I due avevano raggiunto la fine del grande corridoio affrescato e le loro strade dovevano dividersi.

“Staremo a vedere cosa accadrà, Galdini…”

“Già. Ora devo andare. Quel Daru ha chiesto un incontro con me. Ma non conosco assolutamente la ragione…” confessò il cardinale, turbato da quella strana richiesta.

“Davvero?” Marascani era sorpreso.

“Dicono che stia cercando aiuto tra le famiglie nobili di Roma. Vuole organizzare tutto per l’arrivo dell’imperatore…” spiegò Galdini, dubbioso. “Non so, forse vorrà imbandire qualche festa trionfale per il suo arrivo. O qualche altra oscenità, in perfetto stile francese…”

Galdini non si fece nessun problema di mostrare il suo fastidio e livore per una richiesta del genere, ma Marascani non si scompose. La situazione in realtà parve divertirlo, almeno così mostravano le sue sopracciglia alte ed inarcate. L’idea di vedere Galdini alle prese con quel rivoluzionario senza Dio di Daru lo stuzzicava particolarmente.

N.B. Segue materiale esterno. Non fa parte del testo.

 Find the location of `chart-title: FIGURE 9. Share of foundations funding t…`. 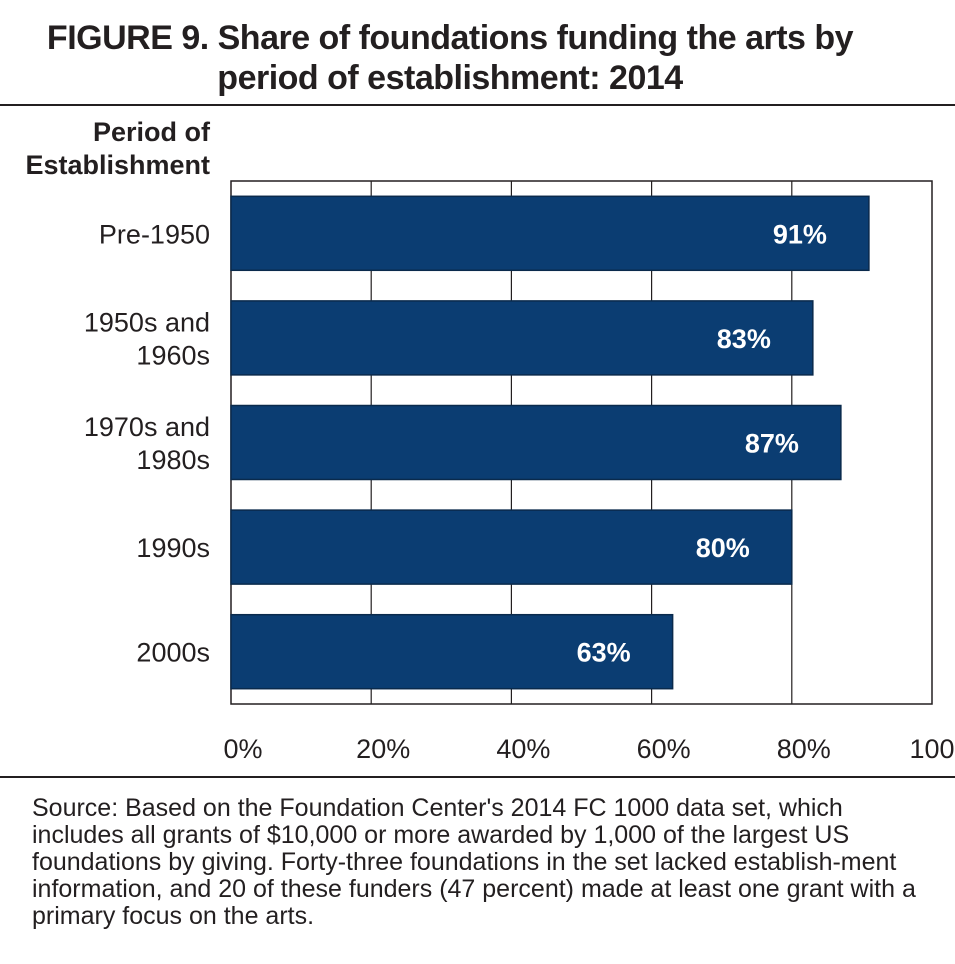

chart-title: FIGURE 9. Share of foundations funding t… is located at coordinates (450, 58).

“Immagino vi riempia di gioia…” rise Marascani. “Buona fortuna, dunque. Quel Daru è un essere insopportabile.”

Galdini non rispose. Abbandonò irato la sala e il pensiero che Marascani fosse felice dell’arrivo di Napoleone lo irritò per tutto il pomeriggio. Si sentiva solo. Se tutti la pensavano come Marascani, Roma era davvero vicino alla sconfitta.